Für den LK 20, der den § 124 SGB XI (Häusliche Betreuung) umsetzt, gelten diese Aussagen nicht, wenn er seitens der Pflegekasse bewilligt worden ist und der Sozialhilfeträger die Leistungen nur hinsichtlich des Umfangs ergänzt. Hierfür müssen allerdings die Grundpflege und die hauswirtschaftliche Versorgung sichergestellt sein (§ 124 Abs. 3 SGB XI).

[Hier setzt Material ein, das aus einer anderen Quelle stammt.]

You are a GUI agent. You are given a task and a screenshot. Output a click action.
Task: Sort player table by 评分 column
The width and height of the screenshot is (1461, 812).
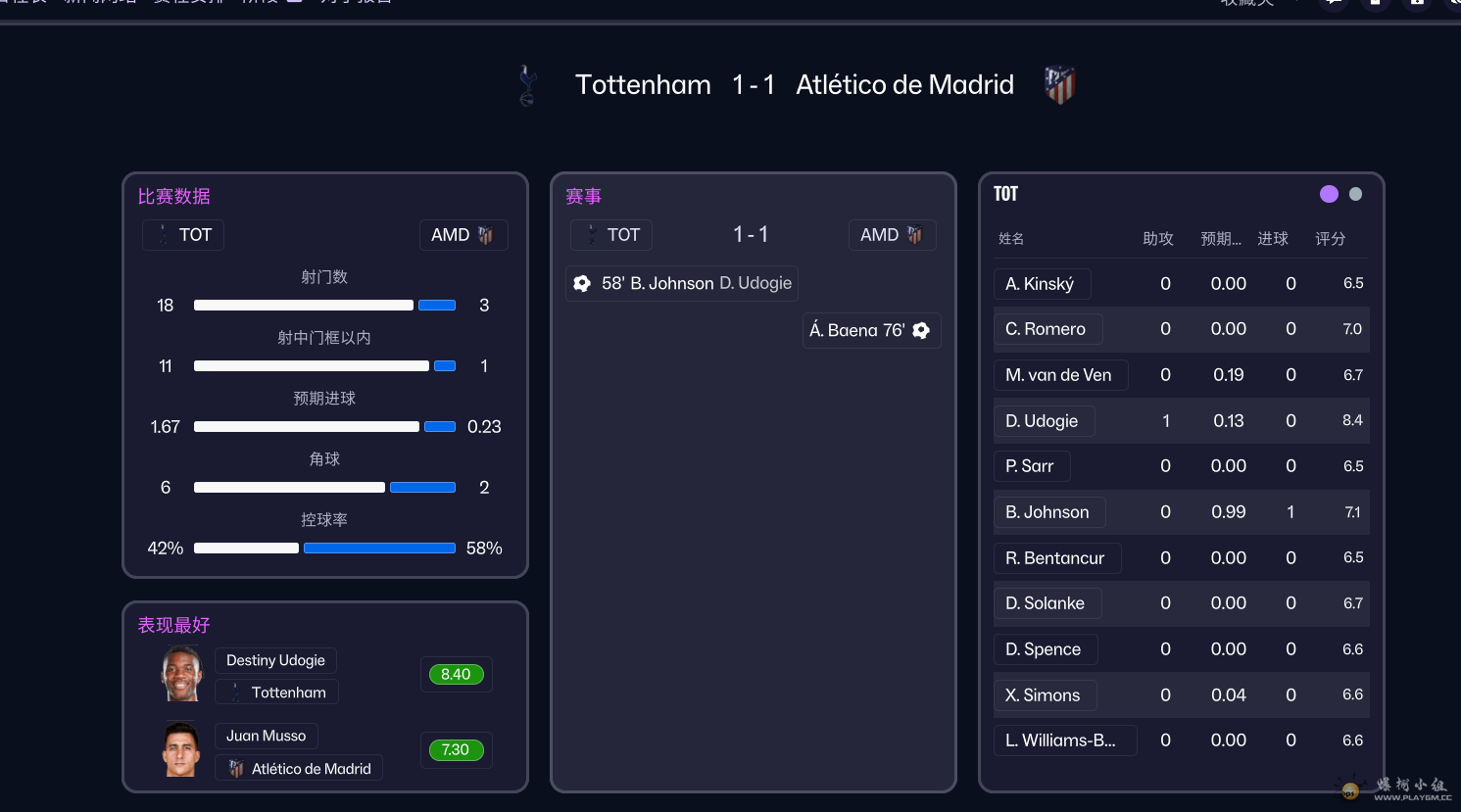[1330, 239]
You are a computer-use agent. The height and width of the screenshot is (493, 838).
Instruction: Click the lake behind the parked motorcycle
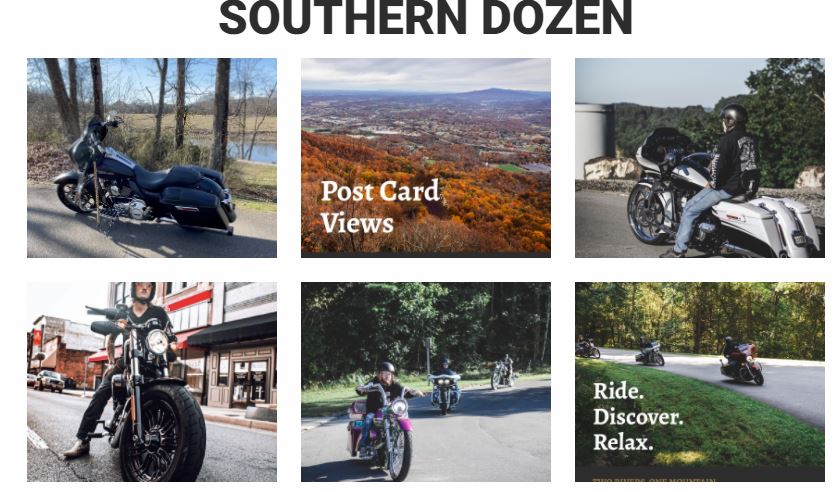point(251,151)
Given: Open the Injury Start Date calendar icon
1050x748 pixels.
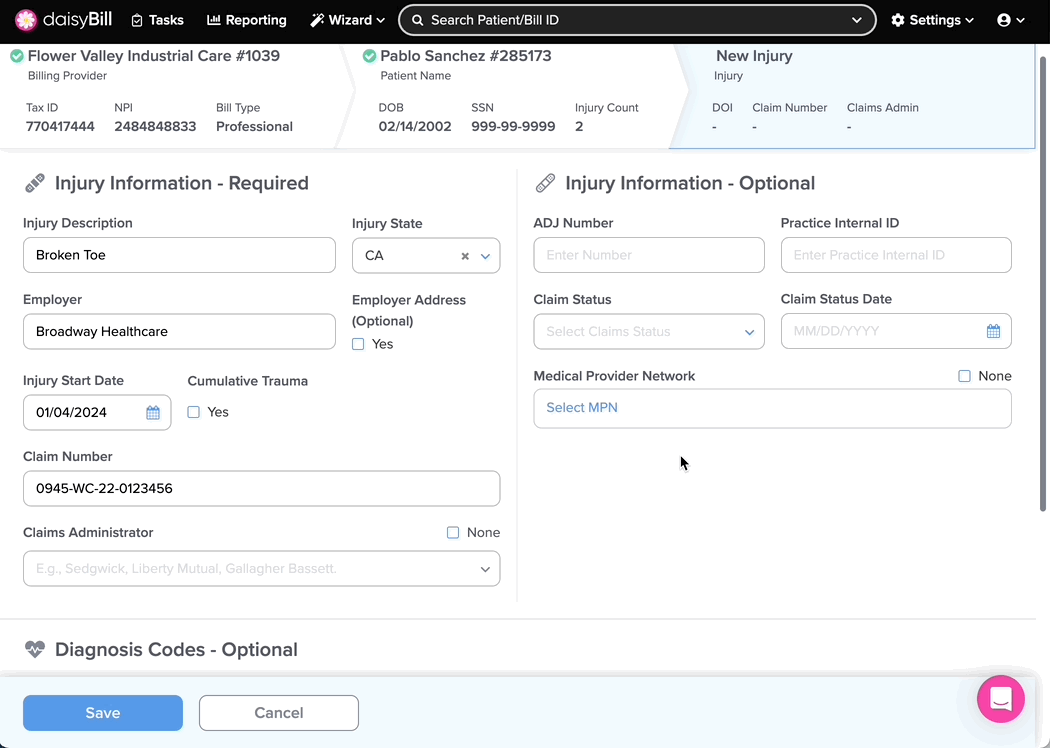Looking at the screenshot, I should tap(153, 413).
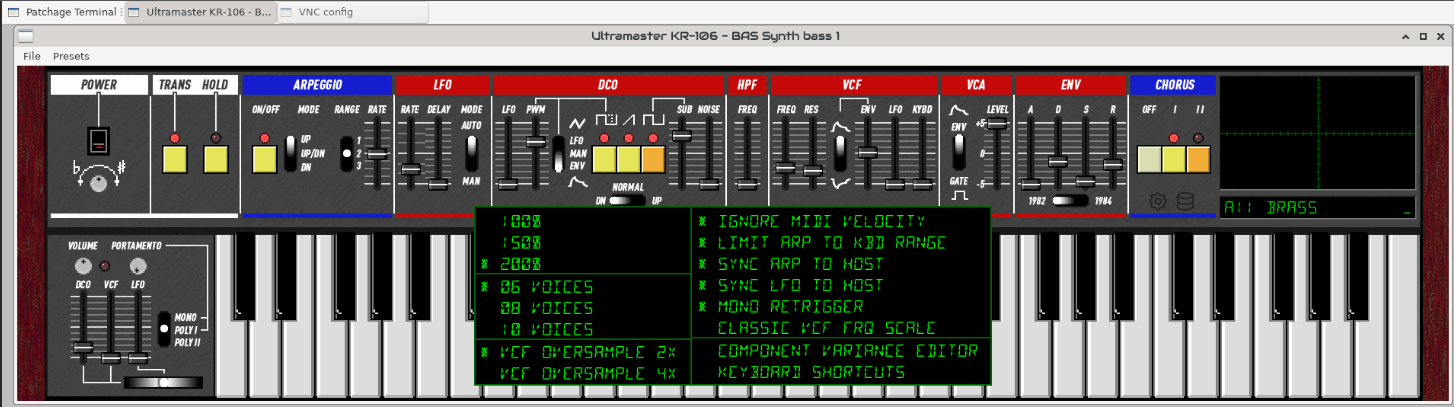This screenshot has width=1454, height=407.
Task: Enable the DCO pulse waveform button
Action: (x=605, y=159)
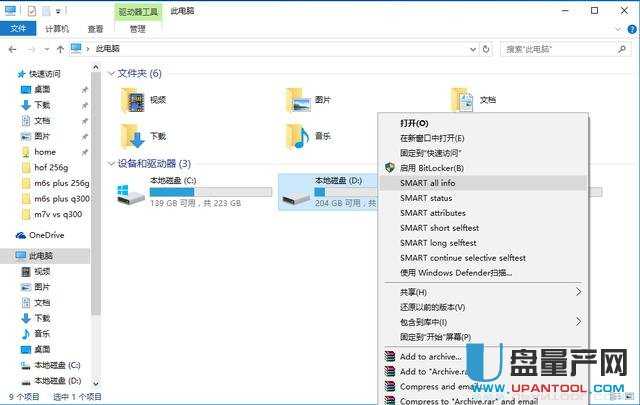Open the 视频 folder icon

click(x=132, y=100)
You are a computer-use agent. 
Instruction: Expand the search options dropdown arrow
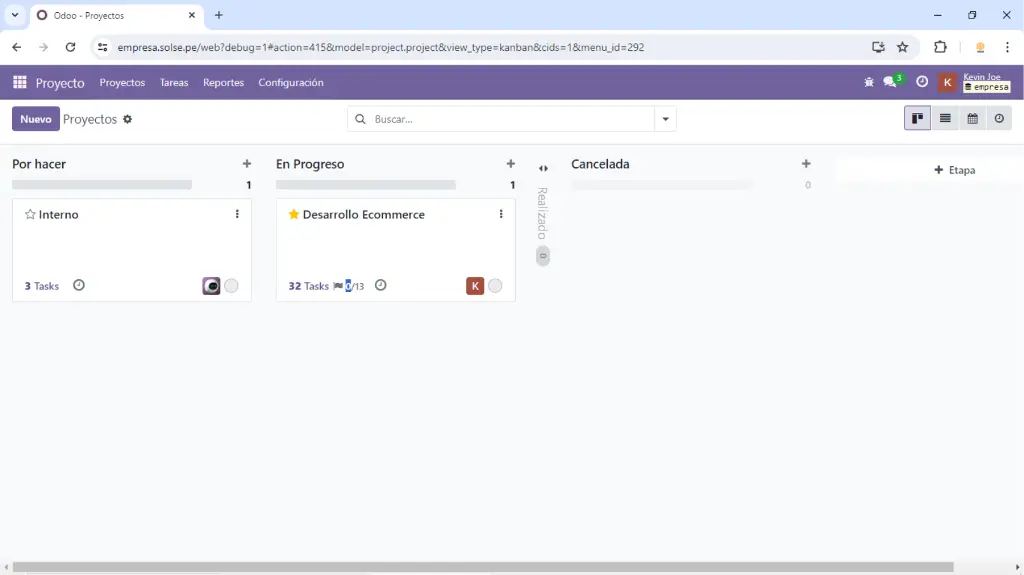point(665,119)
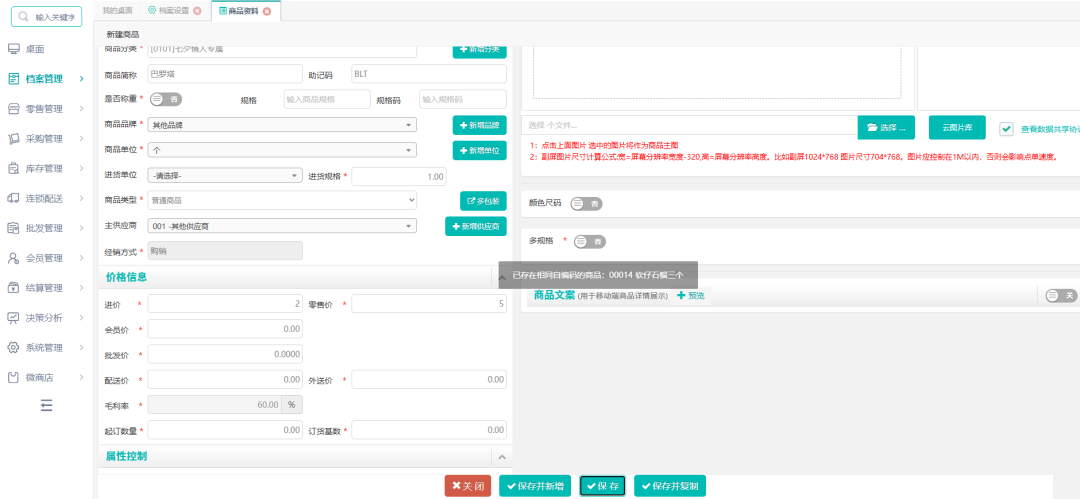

4. Niedrigschwellige Betreuungs- und Entlastungsangebote nach § 45 b Absatz 1 Satz 6 Nummer 4 SGB XI
Der im Rahmen der IAP festgestellte notwendige Bedarf kann zu Lasten der Hilfe zur Pflege statt durch Pflege- und Betreuungsdienste auch durch niedrigschwellige Betreuungs- oder Entlastungsangebote gemäß § 45 b Absatz 1 Satz 6 Nummer 4 SGB XI abgedeckt werden (§ 65 Absatz 1 Satz 2 SGB XII). Dabei ist jedoch zu berücksichtigen, dass die Entgelte von dem Leistungsberechtigten zu bezahlen, und die entstandenen Kosten anschließend zu erstatten sind. Die Leistungen sind im Verfahren OPEN/PROSOZ unter „Besondere Pflegekraft“ (Titel 68128-518/618/718/818) zu buchen.
Im Pflegeportal des Landes Berlin finden Sie eine Liste der anerkannten niedrigschwelligen Betreuungs- und Entlastungsangebote .
Keinesfalls gehören die in § 45b SGB XI genannten Leistungs beträge zum Leistungsspektrum der Hilfe zur Pflege.